Directions: Recast all of the entries below as a numbered list, omitting any blank lines.

Entries on target coordinates:
........
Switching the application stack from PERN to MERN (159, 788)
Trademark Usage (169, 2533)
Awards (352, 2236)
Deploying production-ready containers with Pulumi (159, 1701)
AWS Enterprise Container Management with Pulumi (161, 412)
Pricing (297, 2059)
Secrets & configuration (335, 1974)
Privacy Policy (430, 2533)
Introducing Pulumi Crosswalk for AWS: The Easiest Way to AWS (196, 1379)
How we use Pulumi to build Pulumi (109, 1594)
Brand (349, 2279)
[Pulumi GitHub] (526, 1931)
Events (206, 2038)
........
Reply:
1. Switching the application stack from PERN to MERN (159, 788)
2. Trademark Usage (169, 2533)
3. Awards (352, 2236)
4. Deploying production-ready containers with Pulumi (159, 1701)
5. AWS Enterprise Container Management with Pulumi (161, 412)
6. Pricing (297, 2059)
7. Secrets & configuration (335, 1974)
8. Privacy Policy (430, 2533)
9. Introducing Pulumi Crosswalk for AWS: The Easiest Way to AWS (196, 1379)
10. How we use Pulumi to build Pulumi (109, 1594)
11. Brand (349, 2279)
12. [Pulumi GitHub] (526, 1931)
13. Events (206, 2038)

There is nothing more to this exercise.